Folks like David Mortensen, engineering director at Facebook. During his talk on Thursday afternoon, he discussed many of the challenges that Facebook has encountered as it has grown from a small startup to a firm with more than 1,000 engineers.

To get to a thousand engineers, said Mortensen, Facebook set up an internal boot camp where it trained groups of incoming engineers to get them up to speed on the development tools, environments and practices they'd be dealing with. He said this directed effort for on-boarding engineers helped to ease the pain of rapid growth over the past seven years.

In the end, all of Facebook’s boot camp efforts were directed at improving developer efficiency. As Mortensen said, any discrete task that takes over two minutes for a developer might as well be a coffee break because it interrupts productivity in a significant way.

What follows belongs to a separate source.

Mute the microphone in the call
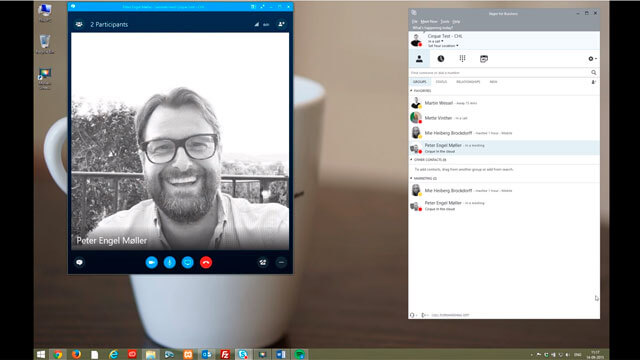(x=169, y=262)
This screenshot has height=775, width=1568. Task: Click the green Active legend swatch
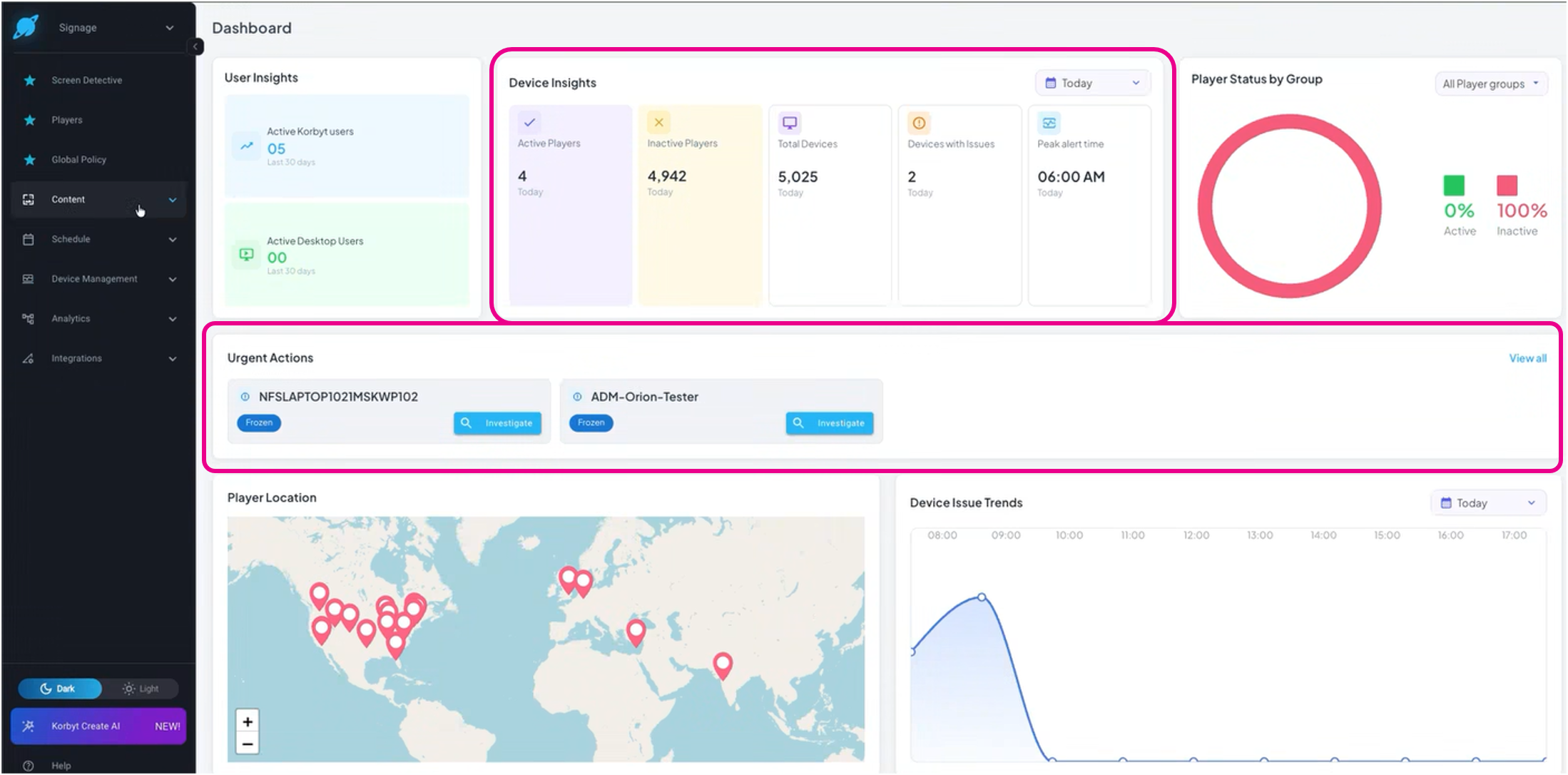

To this end, Facebook spent a lot of time and effort to streamline its development environments. Every developer at Facebook has his or her own development machine in the data center, which contains a complete running copy of the Facebook code. Developers can log in and manipulate the code, then glean the changes, and start pushing toward integrating them into Facebook proper.

The problem, said Mortensen, is that the development environments were initially extremely responsive because Facebook is written in PHP. That means changes would be instantly useable on a development machine without a need to compile. Unfortunately, as Facebook's code became more complex, load times for development boxes became longer and longer.

To solve this, Facebook created HipHop, a PHP-to-C++ compiler. Once compiled, the C++ code would run much faster, but for the developers, every change now required a recompile, which could take up to 10 minutes. For Mortensen, 10-minute wait times were deadly to productivity.